If you’ve been out and about, you’ll see “We’re Hiring” signs virtually everywhere. In the media, you’ll hear stories of increased employee turnover, and that employees are fleeing their workplaces. It seems these two data points would align – those fleeing would be filling the roles of those hiring, but that does not seem to be the case. Some argue that stimulus money is the culprit. Others argue that employers’ demands to return to the office create resentment among employees who feel they’ve successfully performed at home and undermine ongoing concerns about COVID-19.
Consider both the Employee and Employer Points of View
The consistent theme for employee turnover is that the pandemic forced significant changes in the workplace, and employees are not as accepting of a shift back to “normal.” I watched the comments populate on one of my friend’s Facebook posts about employers requiring employees to return to the office. The comments highlighted the employees’ perspective that the employer didn’t understand how productive the employees have been at home and instead wanted to “micromanage” them. The employer further didn’t understand or empathize with how work from home benefitted the employees, specifically the time saved from commuting and the cost-saving from commuting, work clothing, and childcare costs. The individuals on the thread were adamantly against going back to the office and blamed the employer for requiring them to do so. The expectation of their role when they joined the company was to be in the office every day. That fact didn’t come up in the discussion, nor did any benefit of togetherness or collaboration in the workplace. This signals a clear disconnect and a communication breakdown between leadership and their staff.
Allow for a Hybrid Workplace to Help Decrease Employee Turnover
As an employer and as counsel for many employers, my reaction was immediately defensive – we employers have good reasons for wanting employees back in the office! I am nostalgic for the workplace community, the “pop into a colleague’s office” for a quick question or a spontaneous story of a funny thing that happened. Through these interpersonal engagements, we learn more from one another and about one another; I see how these experiences tighten the ties of our team to one another. Is being in the office 100% of the time necessary for this connection to occur? No. We have always had a flexible work schedule where team members can work different hours and commute at different times to avoid traffic and work from home multiple days per week. However, I believe that those who opt not to come in at all are missing out and less connected to the firm and the team. That’s my perspective as an employer – and with that perspective, I have asked that each team member be in the office one day per week, and everyone is required to attend our monthly Team Meeting.
But this decision was not made in a vacuum-based solely on my preferences. We made the formal “return to the office” plan after asking everyone their preferences and thinking through office procedures and dependencies. It was important to acknowledge that we didn’t need an office for anything (as evidenced by the last year). I realize I have a small team, so it may be easier to get consensus, and our work can be easily performed remotely. Each business is unique, and the critical success factors for that business will drive how this decision is made.
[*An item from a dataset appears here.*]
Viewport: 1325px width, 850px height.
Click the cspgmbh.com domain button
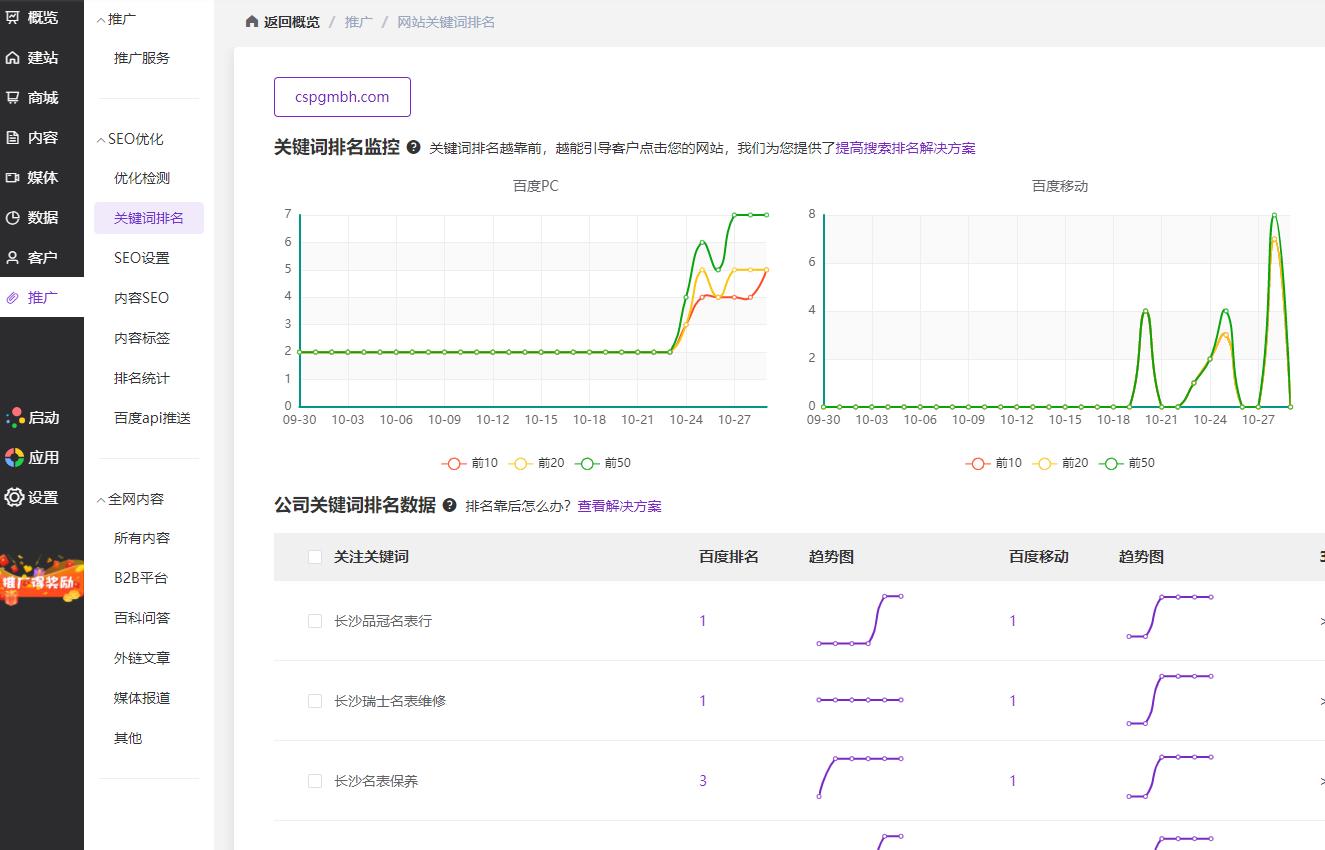tap(342, 96)
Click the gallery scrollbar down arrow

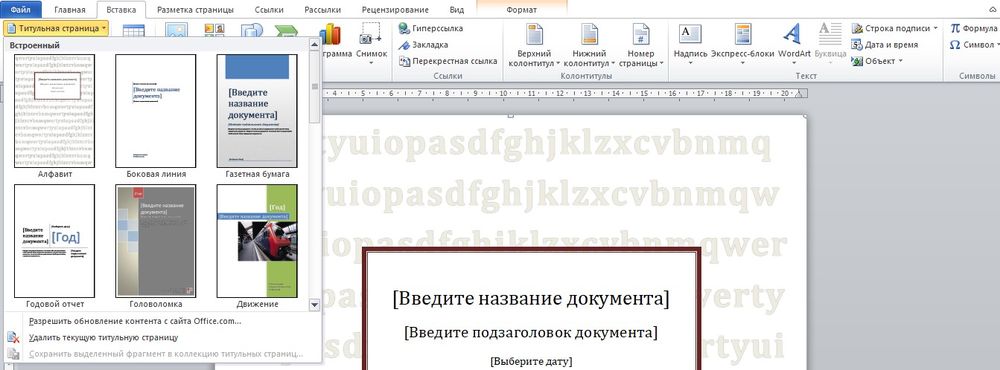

Justify the “Why” When Launching Change Efforts
Objections I read on that Facebook post suggested that the employer’s leadership made a unilateral decision to force employees back to the office, maybe without providing any context for the decision to the team. This notion brings to light a good example of needing a communication strategy ahead of time when launching a change campaign within your company. How are you spreading your message to employees, and how is the message appealing to their needs and interests? Employers must acknowledge that employees have been under immense stress during the pandemic, and their view of work and the workplace has changed. Most employees are not engaged in their work, and according to a Gallup poll in March 2021, 74% of employees who are actively disengaged in their work are seeking new employment opportunities, leading to increased employee turnover.
Make Sure Your Total Rewards Offerings Promote Employee Retention
For employers to successfully retain their best and brightest, they must proactively engage them through growth and professional development, wellness, and other initiatives that demonstrate the employer’s care for the employee and their future with the company. Decisions that unilaterally change an employee’s lifestyle or don’t offer them a choice will not garner respect or loyalty. We see this pushback in all “mandates,” whether about returning to the office, hours, masks, or vaccines. Solicit feedback from your employees, hear their take on the matter before launching a “back to office” change so that you can better address their concerns. The tide has turned in favor of employees, and leaders must operate in a more collaborative way to satisfy workers’ needs, not just financially but also emotionally. These efforts will help leaders decrease employee turnover in their workplace.
Legal Disclaimer: This article contains general information. Do not view this article as legal advice. Talk with counsel familiar with your unique business needs before taking or refraining from any action.